---------- Material for the task

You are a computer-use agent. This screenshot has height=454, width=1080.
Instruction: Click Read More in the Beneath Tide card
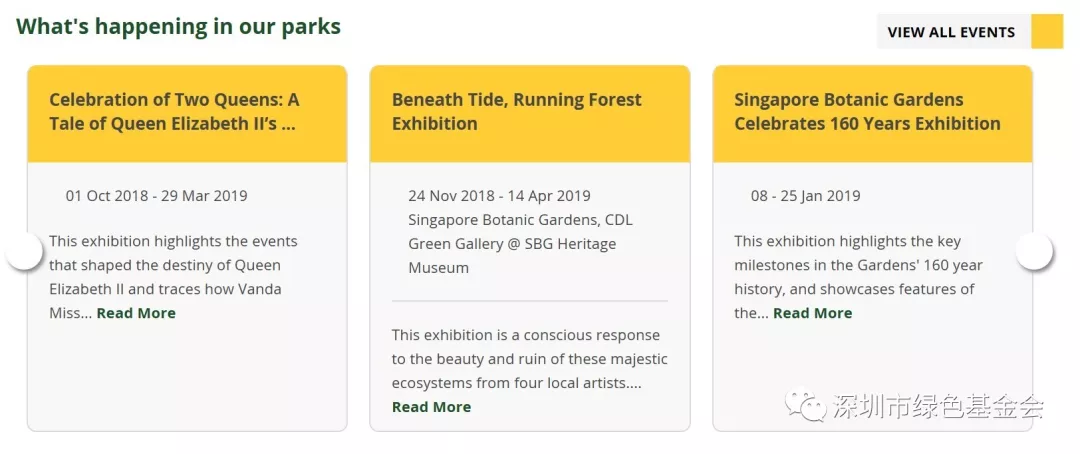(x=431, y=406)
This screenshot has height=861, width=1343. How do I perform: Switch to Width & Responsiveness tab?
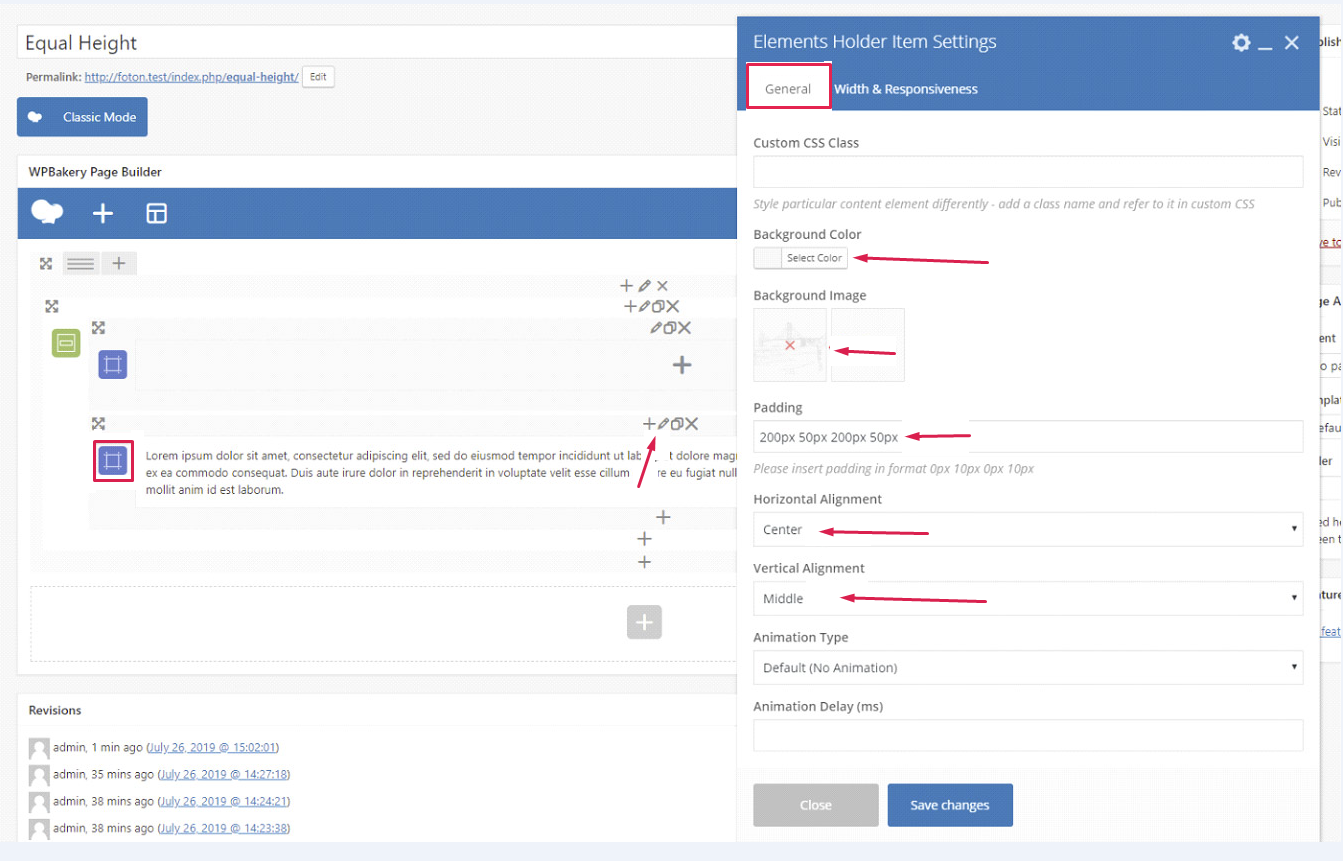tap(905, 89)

--------------------

▶ Your goal
Output the records verbatim without pictures.

▶ Solution to the exercise
You are a computer-use agent. This screenshot has height=454, width=1080.
Instruction: Click Read More in the Beneath Tide card
(x=431, y=406)
This screenshot has height=861, width=1343. How do I perform: Switch to Width & Responsiveness tab?
tap(905, 89)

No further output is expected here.